Recycled and blogified (Everything But the Oink) emails to friends.
Dear L: My good friend and constant traveling companion of the last 35 years, David Ehrenstein, is a fairly well-known writer, but also still struggling to some extent (though he did turn down an appearance on Bill O'Reilley the other day) . One time we were even reduced to rolling pennies to rent a tux for an appearance by him on the Merv Griffin show. But that is another story.
Cut to: About eight years ago, we were again back to rolling pennies and just then the fax machine went off, offering David a somewhat huge advance for a book that he had pitched only 48 hours earlier, "Open Secret." Just then the downstairs door opened. It was David, and I stood there looking down with a fax in my hand, waving it at him, and shouting, "Tara is saved.!!!!"

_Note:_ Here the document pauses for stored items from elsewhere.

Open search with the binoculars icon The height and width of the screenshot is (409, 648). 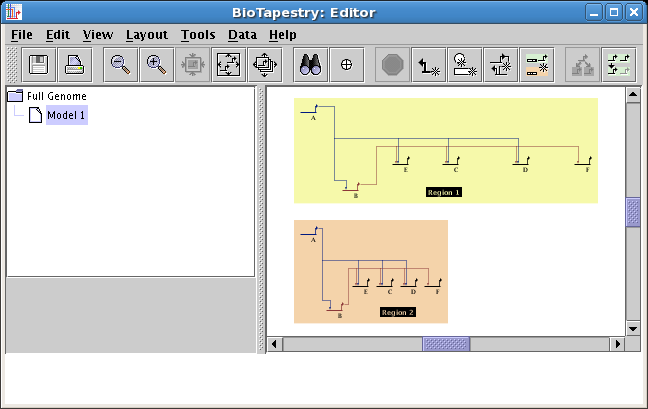tap(310, 65)
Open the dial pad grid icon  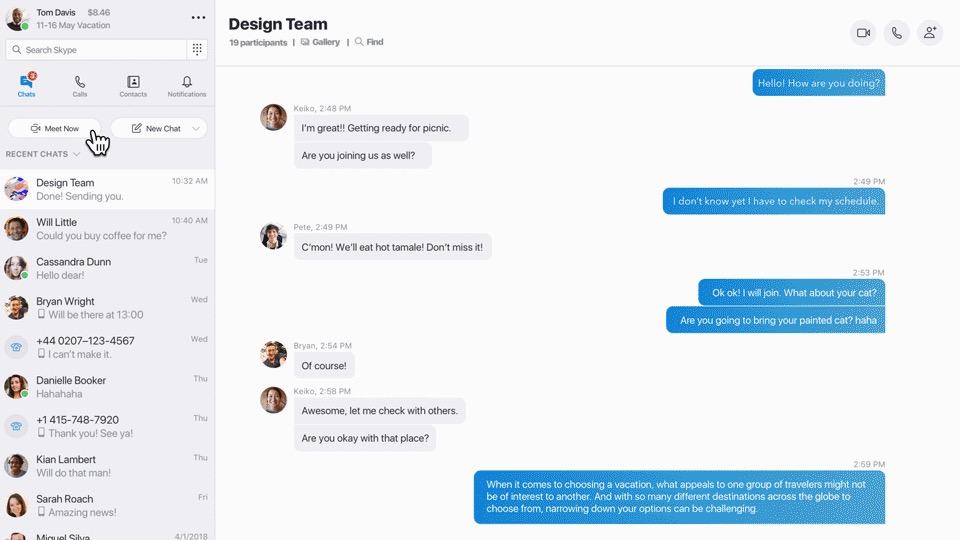[197, 50]
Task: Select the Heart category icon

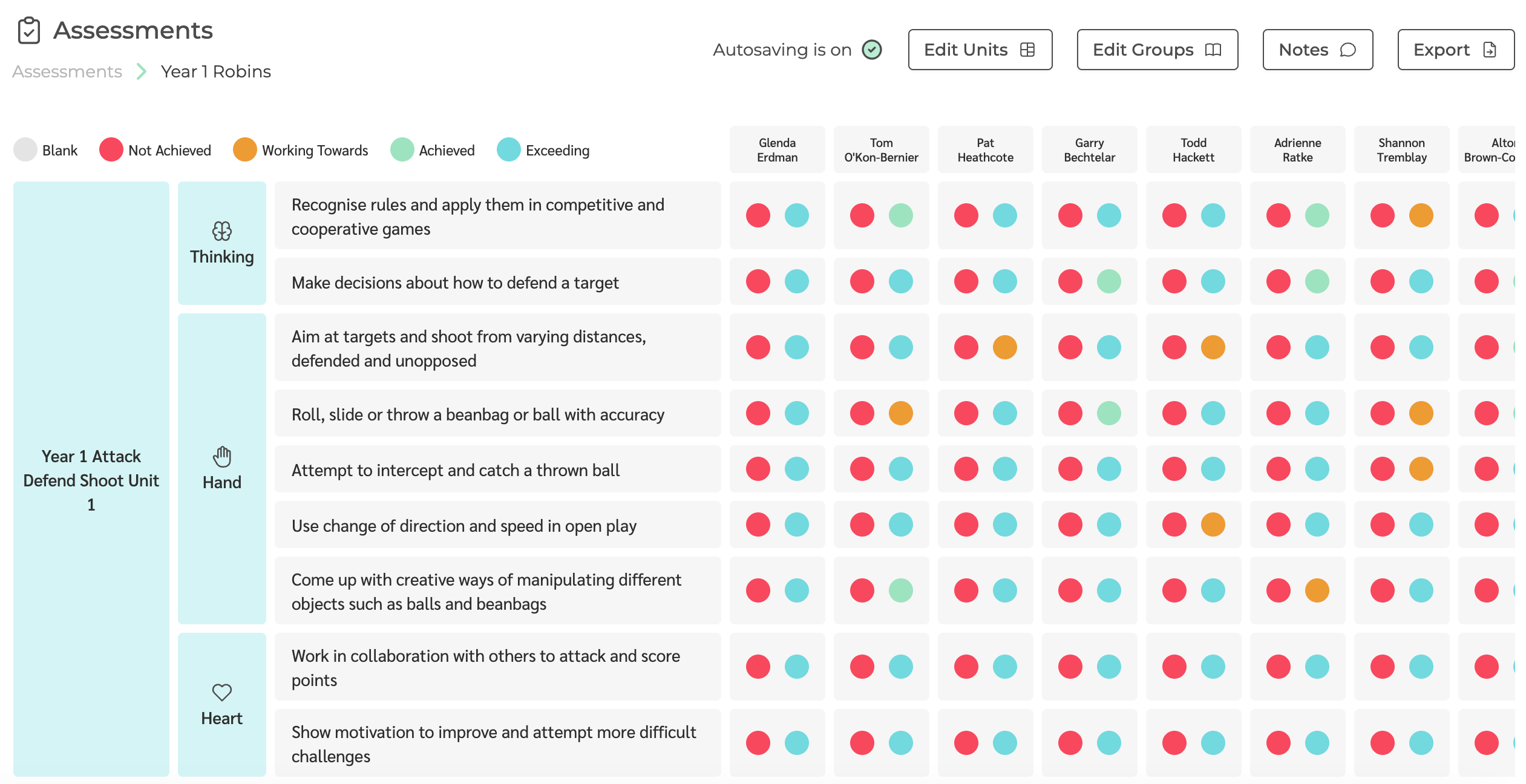Action: tap(221, 693)
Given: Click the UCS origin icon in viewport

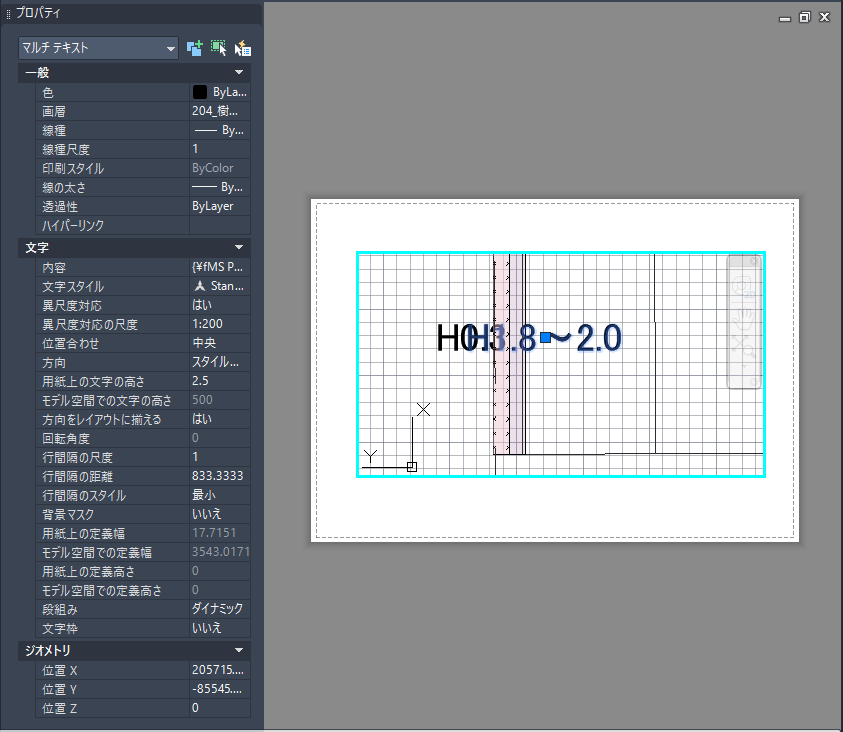Looking at the screenshot, I should pos(411,466).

We got the money, he then immediately had an aneurysm, and went into intensive care. That was the day I was laid off from my job as a film researcher [cue three fast choruses of "Hearts and Flowers"]. I was eventually hired back.

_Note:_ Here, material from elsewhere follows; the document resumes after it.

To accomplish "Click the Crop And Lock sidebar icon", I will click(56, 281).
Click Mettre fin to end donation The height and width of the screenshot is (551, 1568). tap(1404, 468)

The advance now somewhat less huge---diminished by agent's fee, etc---was in his account and he was in a semi-coma and there was not so much as a Coke on the place.
I needed money badly, but everytime I would ask him for his Redi-Teller (i.e., I date myself) code, he would mumble something else. I have never figured out whether he was delirious, or else, like George Costanza in that episode of "Seinfeld" where he wouldn't give his password to his fiancee Susan, and then there was a fire in the locked antechamber where the ATM was and someone nearly died---"DOES ANYONE have a password?"---because George still would not give it up. Finally, David told me so many different wrong passwords that the machine refused to even take any more incorrect codes: "Step AWAY from the ATM."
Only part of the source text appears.